Task statement → From the data below, return all lines holding the string "View".

Available records →
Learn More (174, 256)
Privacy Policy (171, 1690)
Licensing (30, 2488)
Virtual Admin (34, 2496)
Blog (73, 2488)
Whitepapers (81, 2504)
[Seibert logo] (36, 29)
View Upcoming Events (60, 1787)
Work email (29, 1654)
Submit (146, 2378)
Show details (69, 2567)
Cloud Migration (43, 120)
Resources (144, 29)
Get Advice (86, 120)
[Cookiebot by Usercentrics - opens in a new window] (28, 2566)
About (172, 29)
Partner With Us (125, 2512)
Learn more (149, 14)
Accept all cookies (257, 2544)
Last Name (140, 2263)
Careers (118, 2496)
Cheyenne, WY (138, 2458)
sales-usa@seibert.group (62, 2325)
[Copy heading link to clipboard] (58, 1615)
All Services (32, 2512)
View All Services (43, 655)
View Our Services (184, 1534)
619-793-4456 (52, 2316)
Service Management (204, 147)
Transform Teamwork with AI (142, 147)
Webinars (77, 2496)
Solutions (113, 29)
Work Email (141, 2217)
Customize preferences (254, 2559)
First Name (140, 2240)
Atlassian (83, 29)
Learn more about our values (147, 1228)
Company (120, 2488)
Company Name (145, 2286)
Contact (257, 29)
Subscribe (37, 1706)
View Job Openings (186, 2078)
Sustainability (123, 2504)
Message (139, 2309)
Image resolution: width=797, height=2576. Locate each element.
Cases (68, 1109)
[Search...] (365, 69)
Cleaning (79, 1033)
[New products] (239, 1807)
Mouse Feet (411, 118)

...

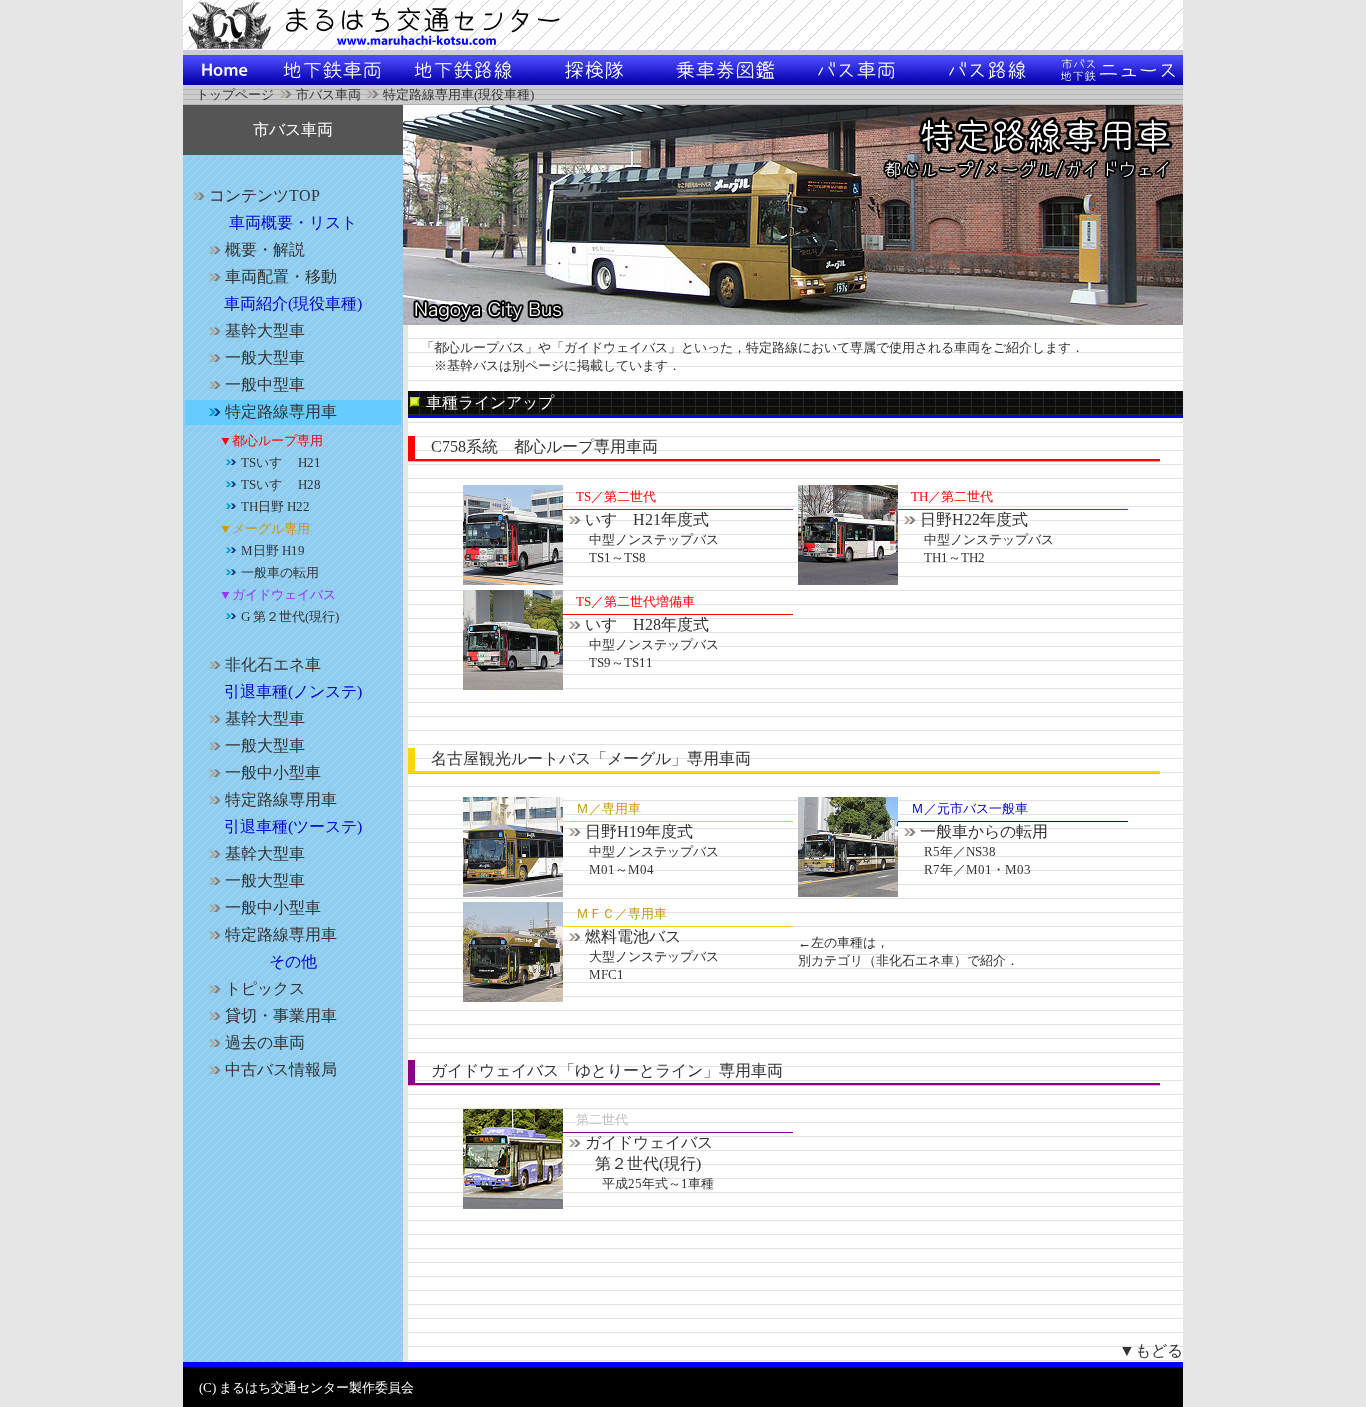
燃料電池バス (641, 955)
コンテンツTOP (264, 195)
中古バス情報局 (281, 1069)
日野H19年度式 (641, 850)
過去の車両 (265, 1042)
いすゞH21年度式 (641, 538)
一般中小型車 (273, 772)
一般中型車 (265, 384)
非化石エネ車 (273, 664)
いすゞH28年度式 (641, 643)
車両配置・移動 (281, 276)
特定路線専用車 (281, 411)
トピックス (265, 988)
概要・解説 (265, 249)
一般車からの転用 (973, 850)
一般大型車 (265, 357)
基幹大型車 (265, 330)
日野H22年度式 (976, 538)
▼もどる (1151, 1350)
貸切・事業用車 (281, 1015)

Response for this exercise →
View Upcoming Events (60, 1787)
View All Services (43, 655)
View Our Services (184, 1534)
View Job Openings (186, 2078)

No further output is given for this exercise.